Sam Parsley's research has traditionally centred on the aesthetic aspects of workplace life - conceptually through explorations of embodied and sensory modes of organizing, methodologically with the development of sensory, and visual methods, and empirically through studies of fun in the workplace, smell at work, and professional visual identities. Her most recent project (www.inthekey.org) explores the career experiences of women electronic music producers and DJs.
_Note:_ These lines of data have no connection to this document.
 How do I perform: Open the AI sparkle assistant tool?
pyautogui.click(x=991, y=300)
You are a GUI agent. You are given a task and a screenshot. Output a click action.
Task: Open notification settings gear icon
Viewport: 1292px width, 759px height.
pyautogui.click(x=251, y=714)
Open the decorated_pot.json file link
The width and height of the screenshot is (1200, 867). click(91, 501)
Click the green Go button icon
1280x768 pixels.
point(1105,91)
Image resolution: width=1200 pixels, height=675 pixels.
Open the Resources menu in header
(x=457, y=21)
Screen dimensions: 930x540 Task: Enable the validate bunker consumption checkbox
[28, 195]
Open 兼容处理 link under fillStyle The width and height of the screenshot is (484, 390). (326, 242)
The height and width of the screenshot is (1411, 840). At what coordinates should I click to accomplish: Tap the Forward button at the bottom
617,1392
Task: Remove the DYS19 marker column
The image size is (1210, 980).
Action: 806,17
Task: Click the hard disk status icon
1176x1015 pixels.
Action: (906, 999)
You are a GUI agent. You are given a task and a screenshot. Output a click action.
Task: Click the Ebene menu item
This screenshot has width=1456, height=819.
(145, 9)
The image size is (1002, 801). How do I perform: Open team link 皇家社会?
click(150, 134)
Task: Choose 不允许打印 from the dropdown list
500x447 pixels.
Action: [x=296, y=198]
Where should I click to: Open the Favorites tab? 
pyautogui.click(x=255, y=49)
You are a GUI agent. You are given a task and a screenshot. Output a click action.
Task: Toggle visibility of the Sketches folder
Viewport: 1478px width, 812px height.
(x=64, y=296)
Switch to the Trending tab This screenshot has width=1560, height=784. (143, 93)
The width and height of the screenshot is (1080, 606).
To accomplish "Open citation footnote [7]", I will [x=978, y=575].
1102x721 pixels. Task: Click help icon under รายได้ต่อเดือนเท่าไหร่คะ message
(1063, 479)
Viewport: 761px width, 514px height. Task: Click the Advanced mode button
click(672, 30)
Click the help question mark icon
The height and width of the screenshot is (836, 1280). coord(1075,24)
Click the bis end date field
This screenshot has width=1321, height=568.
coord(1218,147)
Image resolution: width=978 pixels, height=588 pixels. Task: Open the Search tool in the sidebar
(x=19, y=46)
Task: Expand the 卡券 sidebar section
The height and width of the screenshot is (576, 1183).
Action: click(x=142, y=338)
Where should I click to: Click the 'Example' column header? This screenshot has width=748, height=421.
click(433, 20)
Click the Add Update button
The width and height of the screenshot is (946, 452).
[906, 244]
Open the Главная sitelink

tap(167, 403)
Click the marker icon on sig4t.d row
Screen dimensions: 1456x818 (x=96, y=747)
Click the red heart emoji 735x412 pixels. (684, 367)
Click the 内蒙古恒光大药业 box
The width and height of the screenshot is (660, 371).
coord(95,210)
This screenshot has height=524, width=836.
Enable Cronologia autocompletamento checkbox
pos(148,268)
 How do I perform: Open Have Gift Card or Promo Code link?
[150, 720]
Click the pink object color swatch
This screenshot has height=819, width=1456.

Nico Pizzolato is an Associate Professor in Global Labour Studies and the Director of Postgraduate Research Studies at Middlesex University. He is the author of Challenging Global Capitalism: Labour Migration, Radical Struggle and Urban Change in Detroit and Turin (Palgrave, 2013) and of numerous articles that focus on the interplay between labour migration, race and ethnic relations, working-class self-activity, and political campaigns. He has co-edited Antonio Gramsci: A Pedagogy to Change the World (Springer, 2017). As part of his work with postgraduate researchers, he runs seminars and workshops on writing and creativity in research. For further info: Writing Posts Thread - LinkedIn
Stefanie Sachsenmaier is Associate Professor in Contemporary Performance at Middlesex University. Her research centres on the processual in creative practice, with a particular interest in the ways that performance practices extend into socio-political contexts. She is on the editorial board of Contemporary Theatre Review ‘Interventions’ and Choreographic Practices Journal. Co-edited publications include Collaboration in Performance Practice: Premises, Workings and Failures (Palgrave 2016), Critical Stages ‘Unstable Grounds: Reconfigurations of Performance and Politics’ (2021) and Performance Research: ‘On Solidarity’ (2022). She also published a series of writings related to her long-term research with British choreographer Rosemary Butcher. Her monograph Politics of Process in Performance is forthcoming with Bloomsbury.
Joanna Średnicka is a sociologist, PhD in social sciences (management), organizational ethnographer, and at the same time an entrepreneur fascinated by humanistic management, which she popularizes and implements in the organizations she leads. She researches and analyzes cooperation processes in companies and organizations.
Agnes Woolley is Associate Professor in World Literature at the University of Southampton. She is the author of Contemporary Asylum Narratives: Representing Refugees in the Twenty-First Century (Palgrave Macmillan, 2014) and has published extensively on asylum, refugee arts, climate change and contemporary literature. She is a regular blogger on migration issues and works with grassroots refugee organisations in London.